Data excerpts
..........
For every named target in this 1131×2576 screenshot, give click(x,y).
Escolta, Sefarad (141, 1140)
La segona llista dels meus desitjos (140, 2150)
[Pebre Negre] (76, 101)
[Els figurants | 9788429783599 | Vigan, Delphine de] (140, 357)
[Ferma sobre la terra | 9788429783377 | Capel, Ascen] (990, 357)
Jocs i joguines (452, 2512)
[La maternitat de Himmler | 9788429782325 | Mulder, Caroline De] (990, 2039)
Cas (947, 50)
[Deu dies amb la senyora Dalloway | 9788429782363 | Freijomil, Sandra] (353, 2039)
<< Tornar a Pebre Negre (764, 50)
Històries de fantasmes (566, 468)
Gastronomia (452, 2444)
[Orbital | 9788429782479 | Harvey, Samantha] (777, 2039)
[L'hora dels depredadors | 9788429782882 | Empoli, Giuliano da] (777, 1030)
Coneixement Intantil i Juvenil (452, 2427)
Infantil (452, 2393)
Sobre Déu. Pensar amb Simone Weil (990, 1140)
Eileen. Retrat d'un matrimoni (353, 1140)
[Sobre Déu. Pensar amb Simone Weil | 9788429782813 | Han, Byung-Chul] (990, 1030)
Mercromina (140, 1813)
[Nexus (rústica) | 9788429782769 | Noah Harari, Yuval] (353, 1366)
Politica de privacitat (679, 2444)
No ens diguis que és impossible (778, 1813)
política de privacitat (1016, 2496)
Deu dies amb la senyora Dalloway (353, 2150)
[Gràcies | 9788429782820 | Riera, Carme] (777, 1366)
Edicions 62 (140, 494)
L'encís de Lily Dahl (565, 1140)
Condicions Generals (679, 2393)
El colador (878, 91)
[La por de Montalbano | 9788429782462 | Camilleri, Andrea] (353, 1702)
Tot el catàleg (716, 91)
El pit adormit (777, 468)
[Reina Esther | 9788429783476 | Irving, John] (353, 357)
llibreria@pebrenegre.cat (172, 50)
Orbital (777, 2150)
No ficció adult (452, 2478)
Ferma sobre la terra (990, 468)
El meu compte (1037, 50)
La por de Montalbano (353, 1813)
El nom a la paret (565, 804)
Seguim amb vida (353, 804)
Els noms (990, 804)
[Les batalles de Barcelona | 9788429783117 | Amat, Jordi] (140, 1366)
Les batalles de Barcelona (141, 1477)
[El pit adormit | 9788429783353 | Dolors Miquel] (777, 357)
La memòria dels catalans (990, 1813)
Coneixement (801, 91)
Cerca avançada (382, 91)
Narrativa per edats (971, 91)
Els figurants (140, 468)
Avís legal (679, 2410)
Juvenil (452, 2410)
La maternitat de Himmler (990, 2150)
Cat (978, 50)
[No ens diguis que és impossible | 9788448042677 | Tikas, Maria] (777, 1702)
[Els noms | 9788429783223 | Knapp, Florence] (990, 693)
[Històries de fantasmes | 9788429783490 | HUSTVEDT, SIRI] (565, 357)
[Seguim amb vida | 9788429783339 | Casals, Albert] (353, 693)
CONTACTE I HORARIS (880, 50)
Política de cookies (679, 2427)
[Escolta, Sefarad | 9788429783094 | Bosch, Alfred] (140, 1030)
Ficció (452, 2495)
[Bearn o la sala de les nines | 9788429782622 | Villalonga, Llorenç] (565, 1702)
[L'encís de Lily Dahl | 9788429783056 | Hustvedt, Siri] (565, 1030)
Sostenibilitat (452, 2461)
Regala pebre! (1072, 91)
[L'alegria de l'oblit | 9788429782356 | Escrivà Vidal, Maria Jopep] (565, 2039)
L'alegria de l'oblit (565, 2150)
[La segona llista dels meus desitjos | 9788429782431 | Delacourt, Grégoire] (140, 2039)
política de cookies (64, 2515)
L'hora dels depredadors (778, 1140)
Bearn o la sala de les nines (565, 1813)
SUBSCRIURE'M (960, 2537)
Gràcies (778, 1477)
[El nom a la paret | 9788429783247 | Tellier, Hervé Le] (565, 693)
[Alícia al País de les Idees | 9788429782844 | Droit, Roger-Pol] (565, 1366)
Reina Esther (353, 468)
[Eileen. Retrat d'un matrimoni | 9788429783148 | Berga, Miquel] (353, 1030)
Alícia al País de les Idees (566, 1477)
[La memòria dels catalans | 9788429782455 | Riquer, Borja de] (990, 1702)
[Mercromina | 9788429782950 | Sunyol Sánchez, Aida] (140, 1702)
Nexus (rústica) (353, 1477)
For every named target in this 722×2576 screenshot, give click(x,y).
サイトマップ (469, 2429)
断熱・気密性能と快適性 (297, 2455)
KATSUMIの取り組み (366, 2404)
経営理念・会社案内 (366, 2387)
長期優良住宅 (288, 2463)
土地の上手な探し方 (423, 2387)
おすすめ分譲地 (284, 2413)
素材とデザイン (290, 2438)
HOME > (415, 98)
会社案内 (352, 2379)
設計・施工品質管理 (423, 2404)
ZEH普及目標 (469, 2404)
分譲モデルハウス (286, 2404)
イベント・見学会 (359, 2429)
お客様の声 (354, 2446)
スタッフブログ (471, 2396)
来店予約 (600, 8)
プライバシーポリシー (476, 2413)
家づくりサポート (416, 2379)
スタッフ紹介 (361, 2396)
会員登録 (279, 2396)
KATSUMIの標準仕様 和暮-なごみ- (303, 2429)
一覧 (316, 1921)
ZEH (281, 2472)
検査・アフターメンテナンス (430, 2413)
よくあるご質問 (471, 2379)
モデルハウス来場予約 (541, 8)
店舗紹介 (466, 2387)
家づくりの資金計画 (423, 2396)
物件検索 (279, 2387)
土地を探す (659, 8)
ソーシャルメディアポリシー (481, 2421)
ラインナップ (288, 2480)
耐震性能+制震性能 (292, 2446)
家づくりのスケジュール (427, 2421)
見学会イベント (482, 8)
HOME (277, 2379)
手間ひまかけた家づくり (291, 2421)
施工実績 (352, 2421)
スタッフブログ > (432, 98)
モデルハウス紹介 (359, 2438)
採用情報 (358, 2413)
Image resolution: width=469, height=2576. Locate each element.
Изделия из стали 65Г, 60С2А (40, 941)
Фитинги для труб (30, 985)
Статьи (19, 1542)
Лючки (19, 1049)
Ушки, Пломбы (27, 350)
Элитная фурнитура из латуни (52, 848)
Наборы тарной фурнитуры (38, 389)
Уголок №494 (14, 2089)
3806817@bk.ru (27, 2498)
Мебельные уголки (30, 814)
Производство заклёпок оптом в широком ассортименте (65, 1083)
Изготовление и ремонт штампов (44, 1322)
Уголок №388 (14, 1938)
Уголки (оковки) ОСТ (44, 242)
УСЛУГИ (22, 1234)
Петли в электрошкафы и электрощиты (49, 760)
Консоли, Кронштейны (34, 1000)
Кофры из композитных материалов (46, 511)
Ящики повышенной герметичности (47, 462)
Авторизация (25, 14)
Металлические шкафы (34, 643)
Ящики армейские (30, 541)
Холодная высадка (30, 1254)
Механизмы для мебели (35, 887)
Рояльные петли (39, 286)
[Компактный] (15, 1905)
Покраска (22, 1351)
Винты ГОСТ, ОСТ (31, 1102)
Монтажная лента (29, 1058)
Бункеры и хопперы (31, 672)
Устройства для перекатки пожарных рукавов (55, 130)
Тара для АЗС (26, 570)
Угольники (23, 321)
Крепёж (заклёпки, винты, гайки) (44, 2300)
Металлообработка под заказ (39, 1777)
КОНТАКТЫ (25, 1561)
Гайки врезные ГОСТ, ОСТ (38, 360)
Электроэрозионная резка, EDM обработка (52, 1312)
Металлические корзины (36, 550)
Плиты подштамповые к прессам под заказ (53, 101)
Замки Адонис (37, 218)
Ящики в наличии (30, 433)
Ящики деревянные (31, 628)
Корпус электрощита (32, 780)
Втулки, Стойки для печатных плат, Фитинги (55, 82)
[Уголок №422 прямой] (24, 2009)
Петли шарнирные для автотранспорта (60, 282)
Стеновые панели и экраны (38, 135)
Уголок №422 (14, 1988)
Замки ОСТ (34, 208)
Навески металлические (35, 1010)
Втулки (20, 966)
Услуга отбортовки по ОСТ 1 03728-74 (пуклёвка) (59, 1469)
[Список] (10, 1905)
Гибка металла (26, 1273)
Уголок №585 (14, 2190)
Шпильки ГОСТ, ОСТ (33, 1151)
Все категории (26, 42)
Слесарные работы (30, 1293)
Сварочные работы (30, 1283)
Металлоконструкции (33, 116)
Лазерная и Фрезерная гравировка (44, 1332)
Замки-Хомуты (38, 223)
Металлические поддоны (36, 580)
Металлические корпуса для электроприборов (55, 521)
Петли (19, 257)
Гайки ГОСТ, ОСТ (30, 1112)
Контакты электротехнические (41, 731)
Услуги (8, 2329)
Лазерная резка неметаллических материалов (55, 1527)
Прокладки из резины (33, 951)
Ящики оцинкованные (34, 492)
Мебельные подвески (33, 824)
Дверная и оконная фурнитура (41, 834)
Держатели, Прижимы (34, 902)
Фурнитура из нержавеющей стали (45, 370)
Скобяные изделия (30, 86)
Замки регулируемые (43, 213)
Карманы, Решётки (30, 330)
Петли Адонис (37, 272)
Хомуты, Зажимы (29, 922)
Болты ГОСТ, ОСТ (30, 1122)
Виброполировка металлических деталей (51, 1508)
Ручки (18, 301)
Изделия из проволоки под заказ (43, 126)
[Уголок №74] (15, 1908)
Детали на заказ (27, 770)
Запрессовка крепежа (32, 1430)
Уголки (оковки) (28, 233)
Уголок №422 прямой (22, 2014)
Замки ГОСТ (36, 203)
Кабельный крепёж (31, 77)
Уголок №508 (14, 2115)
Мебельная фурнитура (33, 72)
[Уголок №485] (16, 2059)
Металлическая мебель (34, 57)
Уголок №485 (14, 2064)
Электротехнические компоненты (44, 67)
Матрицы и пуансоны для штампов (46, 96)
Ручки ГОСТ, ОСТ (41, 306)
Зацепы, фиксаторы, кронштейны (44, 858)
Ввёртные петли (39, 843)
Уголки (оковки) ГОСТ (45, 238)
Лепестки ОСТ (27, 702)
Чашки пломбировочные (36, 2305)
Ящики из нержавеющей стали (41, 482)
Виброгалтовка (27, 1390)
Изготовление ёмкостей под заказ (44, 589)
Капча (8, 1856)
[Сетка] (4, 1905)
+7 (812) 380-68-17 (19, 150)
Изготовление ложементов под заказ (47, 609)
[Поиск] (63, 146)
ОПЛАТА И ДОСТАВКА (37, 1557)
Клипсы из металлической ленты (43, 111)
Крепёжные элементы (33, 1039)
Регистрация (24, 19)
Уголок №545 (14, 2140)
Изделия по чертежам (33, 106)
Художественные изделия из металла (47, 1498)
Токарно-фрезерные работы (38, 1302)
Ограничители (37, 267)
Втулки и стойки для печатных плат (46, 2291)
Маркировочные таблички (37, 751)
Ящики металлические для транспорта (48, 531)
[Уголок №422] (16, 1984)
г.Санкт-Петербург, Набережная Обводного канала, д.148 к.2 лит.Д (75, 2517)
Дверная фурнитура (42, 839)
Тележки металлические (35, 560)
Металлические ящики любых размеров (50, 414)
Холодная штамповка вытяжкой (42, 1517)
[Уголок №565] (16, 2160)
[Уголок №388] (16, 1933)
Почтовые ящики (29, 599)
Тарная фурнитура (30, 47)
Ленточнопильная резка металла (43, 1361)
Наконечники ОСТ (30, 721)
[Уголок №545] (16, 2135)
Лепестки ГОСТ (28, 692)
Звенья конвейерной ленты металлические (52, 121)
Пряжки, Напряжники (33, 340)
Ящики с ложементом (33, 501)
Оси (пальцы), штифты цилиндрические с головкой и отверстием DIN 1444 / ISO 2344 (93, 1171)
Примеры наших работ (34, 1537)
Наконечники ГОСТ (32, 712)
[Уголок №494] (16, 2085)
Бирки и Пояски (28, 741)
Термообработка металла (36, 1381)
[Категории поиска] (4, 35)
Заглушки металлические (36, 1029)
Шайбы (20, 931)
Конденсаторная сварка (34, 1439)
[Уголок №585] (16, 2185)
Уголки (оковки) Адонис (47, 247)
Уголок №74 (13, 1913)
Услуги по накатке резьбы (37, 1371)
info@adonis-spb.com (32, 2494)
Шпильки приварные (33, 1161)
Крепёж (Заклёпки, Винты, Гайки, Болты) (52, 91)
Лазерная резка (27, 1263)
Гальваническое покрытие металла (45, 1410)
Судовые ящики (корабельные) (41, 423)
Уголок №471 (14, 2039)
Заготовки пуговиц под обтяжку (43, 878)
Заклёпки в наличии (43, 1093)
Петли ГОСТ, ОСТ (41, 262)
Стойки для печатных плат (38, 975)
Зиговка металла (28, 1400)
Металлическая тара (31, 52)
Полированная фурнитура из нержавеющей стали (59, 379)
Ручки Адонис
..........
**WORK ORDER**: Transcribe each line of the data above, unaltered, from the one where "УСЛУГИ (22, 1234)" appears to the one where "Металлические поддоны (36, 580)" appears, inclusive of both.

**ANSWER AREA**:
УСЛУГИ (22, 1234)
Петли в электрошкафы и электрощиты (49, 760)
Консоли, Кронштейны (34, 1000)
Кофры из композитных материалов (46, 511)
Ящики повышенной герметичности (47, 462)
Авторизация (25, 14)
Металлические шкафы (34, 643)
Ящики армейские (30, 541)
Холодная высадка (30, 1254)
Механизмы для мебели (35, 887)
Рояльные петли (39, 286)
[Компактный] (15, 1905)
Покраска (22, 1351)
Винты ГОСТ, ОСТ (31, 1102)
Монтажная лента (29, 1058)
Бункеры и хопперы (31, 672)
Устройства для перекатки пожарных рукавов (55, 130)
Тара для АЗС (26, 570)
Угольники (23, 321)
Крепёж (заклёпки, винты, гайки) (44, 2300)
Металлообработка под заказ (39, 1777)
КОНТАКТЫ (25, 1561)
Гайки врезные ГОСТ, ОСТ (38, 360)
Электроэрозионная резка, EDM обработка (52, 1312)
Металлические корзины (36, 550)
Плиты подштамповые к прессам под заказ (53, 101)
Замки Адонис (37, 218)
Ящики в наличии (30, 433)
Ящики деревянные (31, 628)
Корпус электрощита (32, 780)
Втулки, Стойки для печатных плат, Фитинги (55, 82)
[Уголок №422 прямой] (24, 2009)
Петли шарнирные для автотранспорта (60, 282)
Стеновые панели и экраны (38, 135)
Уголок №422 (14, 1988)
Замки ОСТ (34, 208)
Навески металлические (35, 1010)
Втулки (20, 966)
Услуга отбортовки по ОСТ 1 03728-74 (пуклёвка) (59, 1469)
[Список] (10, 1905)
Гибка металла (26, 1273)
Уголок №585 (14, 2190)
Шпильки ГОСТ, ОСТ (33, 1151)
Все категории (26, 42)
Слесарные работы (30, 1293)
Сварочные работы (30, 1283)
Металлоконструкции (33, 116)
Лазерная и Фрезерная гравировка (44, 1332)
Замки-Хомуты (38, 223)
Металлические поддоны (36, 580)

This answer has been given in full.